I can't even count how many times I've seen all or pieces of the movie Shawshank Redemption. I can tell you that the first time I saw the film I hadn't as yet earned my first dollar selling ads to hookers - and was decades away from going to prison.

Regardless, I watched the entire movie start to finish for the first time in many years last night and was fascinated by the new perspective I had after serving a year in two NY county jails and one federal prison. The dual themes concerning institutionalization of inmates and prisoner suicide meant little to me the first time I viewed the production. But this time around, they fairly screamed at me. 

I met too many guys who'd spent 1/3rd to 1/2 of their lives behind bars at federal prison. And I listened to them say things like "I think I've been in for so long, I don't think I could handle being out." Or "I'm getting out in September. I'd better kick a cop in the shins so I can have a warm place to stay for winter."

This is not a good thing.

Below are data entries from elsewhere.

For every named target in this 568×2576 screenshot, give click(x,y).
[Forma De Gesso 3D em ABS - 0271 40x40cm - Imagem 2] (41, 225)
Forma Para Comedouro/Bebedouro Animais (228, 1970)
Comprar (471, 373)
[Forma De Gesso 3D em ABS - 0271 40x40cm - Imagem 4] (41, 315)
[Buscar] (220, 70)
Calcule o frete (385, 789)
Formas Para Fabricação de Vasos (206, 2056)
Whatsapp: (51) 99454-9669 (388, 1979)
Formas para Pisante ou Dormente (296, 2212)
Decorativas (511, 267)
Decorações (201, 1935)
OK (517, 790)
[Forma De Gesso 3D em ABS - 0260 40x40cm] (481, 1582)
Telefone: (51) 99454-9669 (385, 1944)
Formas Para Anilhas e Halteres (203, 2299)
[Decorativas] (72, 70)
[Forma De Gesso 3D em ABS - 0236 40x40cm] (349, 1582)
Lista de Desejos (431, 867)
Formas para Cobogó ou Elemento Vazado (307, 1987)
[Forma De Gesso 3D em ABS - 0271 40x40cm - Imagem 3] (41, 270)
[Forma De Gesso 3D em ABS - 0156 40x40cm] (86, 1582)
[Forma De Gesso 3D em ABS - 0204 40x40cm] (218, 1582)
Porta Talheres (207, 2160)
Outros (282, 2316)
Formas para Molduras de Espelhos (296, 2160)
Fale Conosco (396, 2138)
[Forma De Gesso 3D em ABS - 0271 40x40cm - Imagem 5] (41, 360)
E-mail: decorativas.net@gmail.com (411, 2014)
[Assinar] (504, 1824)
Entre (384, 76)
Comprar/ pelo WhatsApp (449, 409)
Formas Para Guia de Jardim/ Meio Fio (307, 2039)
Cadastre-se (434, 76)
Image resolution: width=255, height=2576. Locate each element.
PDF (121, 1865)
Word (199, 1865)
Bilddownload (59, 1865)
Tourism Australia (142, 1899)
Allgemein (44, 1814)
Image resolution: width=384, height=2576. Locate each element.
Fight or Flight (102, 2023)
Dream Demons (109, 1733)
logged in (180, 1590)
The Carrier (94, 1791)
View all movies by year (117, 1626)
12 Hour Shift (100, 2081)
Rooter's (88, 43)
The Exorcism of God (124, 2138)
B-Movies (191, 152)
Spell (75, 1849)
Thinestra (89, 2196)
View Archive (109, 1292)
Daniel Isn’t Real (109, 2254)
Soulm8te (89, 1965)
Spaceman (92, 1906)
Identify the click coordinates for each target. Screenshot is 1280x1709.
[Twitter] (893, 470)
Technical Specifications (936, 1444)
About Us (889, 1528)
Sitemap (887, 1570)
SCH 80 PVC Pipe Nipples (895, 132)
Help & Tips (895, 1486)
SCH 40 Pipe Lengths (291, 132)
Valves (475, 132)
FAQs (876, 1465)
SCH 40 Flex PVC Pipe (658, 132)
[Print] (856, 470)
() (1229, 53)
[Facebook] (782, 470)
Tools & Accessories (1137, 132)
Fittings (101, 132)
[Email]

No country wants a system in which inmates grow comfortable behind bars. It's a sure sign that system is flawed.

Then there's the reality of suicide in prison. Two of my closest friends at MCC attempted suicide. One succeeded. One somehow didn't - though he bled out three liters in his attempt. You really have to be at the end of your rope and rock bottom to take your own life. Prison will do that to a guy. At least American prisons will. 

And finally, viewing Shawshank reminded me "oh yeah! This was always Peter's favorite movie." Peter (name changed to protect the guilty) was a moron with two kids and a wife who couldn't keep it in his pants on the escort ad-selling stroll. He would actually get emotionally involved with his paramours.

Colleagues always said "if we get in trouble, it will be Peter who's to blame." Peter was fucking a Korean madam. One day, he called an Asian cab driver from Flushing asking if the cabby had any new girls for his girlfriend. That cabby was getting commissions for finding Korean girls straight off the plane at Kennedy places to work in New York. His phone was tapped by the FBI. And Peter caught a human trafficking charge for making that call on behalf of his girlfriend.

Despite a very serious charge, Peter got off with probation. How did that happen? Easy! He dimed me out (and some other people, too). Peter was a mockingbird. I guess Shawshank scared him to death. And he wasn't going to go to prison if he could possibly avoid it.

The feds aren't supposed to let the accused know who informed on them. But it was easy enough to find out. I won't bother with the details of how I made this discovery (you'll have to read my book). Suffice it to say that when you become experienced with prosecutors, cops, the State department and Homeland Security grinding you for information, you learn how to turn the tables and get information from them.

Ya know...sometimes the hunter gets captured by the game. 'Nuff said.